Data records
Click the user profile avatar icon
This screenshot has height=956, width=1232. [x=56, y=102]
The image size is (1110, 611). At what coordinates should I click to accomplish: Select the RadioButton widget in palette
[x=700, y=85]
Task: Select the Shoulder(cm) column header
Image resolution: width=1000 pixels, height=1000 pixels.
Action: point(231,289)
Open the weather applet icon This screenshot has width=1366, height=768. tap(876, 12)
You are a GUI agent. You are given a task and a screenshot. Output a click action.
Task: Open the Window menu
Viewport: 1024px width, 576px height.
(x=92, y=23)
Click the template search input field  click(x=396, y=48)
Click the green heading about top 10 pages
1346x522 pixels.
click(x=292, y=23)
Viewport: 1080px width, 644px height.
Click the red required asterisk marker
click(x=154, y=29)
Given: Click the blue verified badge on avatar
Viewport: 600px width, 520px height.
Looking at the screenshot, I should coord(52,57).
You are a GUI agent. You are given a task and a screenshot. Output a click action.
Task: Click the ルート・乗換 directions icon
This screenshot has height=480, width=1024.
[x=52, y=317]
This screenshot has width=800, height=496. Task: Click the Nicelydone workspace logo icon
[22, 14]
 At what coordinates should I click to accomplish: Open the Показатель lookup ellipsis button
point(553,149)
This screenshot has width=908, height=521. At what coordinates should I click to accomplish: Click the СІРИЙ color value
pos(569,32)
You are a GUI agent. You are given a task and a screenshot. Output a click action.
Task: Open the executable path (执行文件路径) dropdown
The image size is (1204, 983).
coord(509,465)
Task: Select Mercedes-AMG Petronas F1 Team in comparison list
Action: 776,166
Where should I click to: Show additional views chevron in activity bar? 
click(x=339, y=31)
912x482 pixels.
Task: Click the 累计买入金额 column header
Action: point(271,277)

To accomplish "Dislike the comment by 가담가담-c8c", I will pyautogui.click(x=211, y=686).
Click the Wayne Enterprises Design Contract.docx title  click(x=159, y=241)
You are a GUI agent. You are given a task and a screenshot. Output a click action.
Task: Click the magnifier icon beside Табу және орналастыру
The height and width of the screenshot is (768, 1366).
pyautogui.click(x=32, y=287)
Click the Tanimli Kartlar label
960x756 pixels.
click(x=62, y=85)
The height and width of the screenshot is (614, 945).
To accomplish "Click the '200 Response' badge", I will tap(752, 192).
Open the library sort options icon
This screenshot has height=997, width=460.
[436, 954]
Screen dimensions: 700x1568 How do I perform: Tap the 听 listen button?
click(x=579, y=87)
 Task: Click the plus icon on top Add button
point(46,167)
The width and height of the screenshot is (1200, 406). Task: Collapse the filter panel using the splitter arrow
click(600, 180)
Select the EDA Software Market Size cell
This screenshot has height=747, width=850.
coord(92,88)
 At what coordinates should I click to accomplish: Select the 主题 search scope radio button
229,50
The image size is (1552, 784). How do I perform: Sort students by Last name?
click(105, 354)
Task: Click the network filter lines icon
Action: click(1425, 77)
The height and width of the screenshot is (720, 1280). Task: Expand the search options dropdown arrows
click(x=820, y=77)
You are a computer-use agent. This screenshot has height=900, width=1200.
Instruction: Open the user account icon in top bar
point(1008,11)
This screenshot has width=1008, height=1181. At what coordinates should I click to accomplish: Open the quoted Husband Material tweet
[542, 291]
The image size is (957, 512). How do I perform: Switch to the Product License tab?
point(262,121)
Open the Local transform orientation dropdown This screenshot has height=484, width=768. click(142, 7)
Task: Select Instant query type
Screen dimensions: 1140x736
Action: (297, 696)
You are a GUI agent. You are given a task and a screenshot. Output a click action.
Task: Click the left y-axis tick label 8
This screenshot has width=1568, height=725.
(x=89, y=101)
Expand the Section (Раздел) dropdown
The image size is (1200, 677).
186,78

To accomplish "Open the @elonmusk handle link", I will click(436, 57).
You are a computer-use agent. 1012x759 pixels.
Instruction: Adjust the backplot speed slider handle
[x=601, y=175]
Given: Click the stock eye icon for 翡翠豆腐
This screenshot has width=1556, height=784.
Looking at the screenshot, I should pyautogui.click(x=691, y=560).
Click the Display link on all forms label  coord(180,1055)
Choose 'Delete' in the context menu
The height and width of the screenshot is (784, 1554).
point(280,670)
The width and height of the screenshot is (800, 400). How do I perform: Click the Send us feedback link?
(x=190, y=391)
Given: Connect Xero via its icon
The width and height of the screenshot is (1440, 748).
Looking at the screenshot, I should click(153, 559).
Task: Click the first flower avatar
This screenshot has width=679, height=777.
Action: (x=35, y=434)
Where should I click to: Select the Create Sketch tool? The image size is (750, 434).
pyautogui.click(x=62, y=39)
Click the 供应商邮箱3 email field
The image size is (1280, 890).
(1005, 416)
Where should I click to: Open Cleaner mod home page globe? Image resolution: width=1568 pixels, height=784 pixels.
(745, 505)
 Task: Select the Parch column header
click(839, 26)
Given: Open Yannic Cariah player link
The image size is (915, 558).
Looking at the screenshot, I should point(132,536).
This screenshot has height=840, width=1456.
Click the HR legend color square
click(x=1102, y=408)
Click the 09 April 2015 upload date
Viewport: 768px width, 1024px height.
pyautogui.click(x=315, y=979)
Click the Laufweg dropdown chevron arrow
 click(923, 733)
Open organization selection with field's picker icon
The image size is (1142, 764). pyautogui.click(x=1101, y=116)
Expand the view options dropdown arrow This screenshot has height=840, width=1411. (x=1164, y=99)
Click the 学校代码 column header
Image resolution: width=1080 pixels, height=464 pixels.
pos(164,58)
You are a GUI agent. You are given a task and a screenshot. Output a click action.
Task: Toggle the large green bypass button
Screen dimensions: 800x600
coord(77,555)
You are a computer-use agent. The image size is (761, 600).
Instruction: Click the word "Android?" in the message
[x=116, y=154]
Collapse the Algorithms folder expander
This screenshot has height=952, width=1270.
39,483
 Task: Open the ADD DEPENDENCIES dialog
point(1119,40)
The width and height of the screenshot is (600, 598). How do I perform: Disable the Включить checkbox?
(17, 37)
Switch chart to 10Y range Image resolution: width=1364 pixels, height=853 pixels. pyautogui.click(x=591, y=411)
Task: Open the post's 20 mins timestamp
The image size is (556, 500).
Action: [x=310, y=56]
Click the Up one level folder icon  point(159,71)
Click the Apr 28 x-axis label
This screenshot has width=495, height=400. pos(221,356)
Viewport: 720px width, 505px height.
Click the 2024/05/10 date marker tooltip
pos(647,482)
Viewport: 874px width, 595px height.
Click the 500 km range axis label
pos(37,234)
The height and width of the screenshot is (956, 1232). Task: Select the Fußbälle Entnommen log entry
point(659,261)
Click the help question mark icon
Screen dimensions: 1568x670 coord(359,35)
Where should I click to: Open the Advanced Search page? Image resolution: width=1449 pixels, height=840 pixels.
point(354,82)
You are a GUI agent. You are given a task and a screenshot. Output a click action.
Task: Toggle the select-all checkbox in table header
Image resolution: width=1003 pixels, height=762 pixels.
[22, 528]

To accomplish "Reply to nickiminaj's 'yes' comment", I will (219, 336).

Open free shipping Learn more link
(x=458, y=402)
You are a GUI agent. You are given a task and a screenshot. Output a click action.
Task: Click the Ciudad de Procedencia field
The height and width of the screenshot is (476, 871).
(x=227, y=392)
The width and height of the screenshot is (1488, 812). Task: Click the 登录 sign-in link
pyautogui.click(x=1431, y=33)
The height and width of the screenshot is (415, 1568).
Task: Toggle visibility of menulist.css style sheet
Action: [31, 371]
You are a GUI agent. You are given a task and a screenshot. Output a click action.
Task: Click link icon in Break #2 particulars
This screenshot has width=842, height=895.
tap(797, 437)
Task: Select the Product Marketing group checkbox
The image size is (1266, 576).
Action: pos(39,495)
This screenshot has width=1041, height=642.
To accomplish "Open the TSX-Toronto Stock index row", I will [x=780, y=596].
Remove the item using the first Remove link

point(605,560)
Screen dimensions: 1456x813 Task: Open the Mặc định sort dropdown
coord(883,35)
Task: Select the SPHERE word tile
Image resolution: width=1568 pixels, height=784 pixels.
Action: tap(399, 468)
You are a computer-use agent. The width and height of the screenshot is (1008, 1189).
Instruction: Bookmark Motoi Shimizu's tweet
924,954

* [Activity]: Only the lines from the one containing "Screen dimensions: 1456x813" through the end of the records above belong in the output, each exactly as it stands, both ends included.

* [Solution below]:
Screen dimensions: 1456x813 Task: Open the Mặc định sort dropdown
coord(883,35)
Task: Select the SPHERE word tile
Image resolution: width=1568 pixels, height=784 pixels.
Action: tap(399, 468)
You are a computer-use agent. The width and height of the screenshot is (1008, 1189).
Instruction: Bookmark Motoi Shimizu's tweet
924,954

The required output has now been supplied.